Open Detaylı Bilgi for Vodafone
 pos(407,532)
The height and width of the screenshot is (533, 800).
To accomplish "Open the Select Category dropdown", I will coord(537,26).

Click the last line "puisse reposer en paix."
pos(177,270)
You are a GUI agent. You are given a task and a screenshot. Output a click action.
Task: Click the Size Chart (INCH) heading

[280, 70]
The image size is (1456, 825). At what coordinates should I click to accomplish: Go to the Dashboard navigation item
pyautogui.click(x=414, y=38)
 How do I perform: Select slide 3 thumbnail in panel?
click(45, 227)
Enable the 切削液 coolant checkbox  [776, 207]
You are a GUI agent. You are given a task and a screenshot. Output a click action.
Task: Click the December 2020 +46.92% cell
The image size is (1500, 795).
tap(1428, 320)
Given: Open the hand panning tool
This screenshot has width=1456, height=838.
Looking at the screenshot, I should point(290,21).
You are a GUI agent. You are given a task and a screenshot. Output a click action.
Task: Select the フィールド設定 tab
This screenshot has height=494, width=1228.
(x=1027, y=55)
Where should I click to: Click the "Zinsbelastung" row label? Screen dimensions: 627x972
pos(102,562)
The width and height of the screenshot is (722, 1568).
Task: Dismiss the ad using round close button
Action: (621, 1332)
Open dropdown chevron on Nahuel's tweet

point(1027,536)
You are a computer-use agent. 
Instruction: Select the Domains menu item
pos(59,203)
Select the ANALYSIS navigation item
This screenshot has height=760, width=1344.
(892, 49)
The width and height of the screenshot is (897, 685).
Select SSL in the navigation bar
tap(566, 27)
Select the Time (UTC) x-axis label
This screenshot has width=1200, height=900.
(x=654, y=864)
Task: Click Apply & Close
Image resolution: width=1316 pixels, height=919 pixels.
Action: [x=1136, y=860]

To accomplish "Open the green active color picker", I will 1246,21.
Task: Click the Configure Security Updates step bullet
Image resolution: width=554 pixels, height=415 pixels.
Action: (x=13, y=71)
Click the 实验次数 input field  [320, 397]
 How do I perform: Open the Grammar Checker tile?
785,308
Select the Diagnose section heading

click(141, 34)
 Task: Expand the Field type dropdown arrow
__________
EXERCISE OBJECTIVE
Pick out every line in the rows above that contains the word "will".

RESULT OF THIS EXERCISE
To accomplish "Open the Select Category dropdown", I will coord(537,26).
To accomplish "Open the green active color picker", I will 1246,21.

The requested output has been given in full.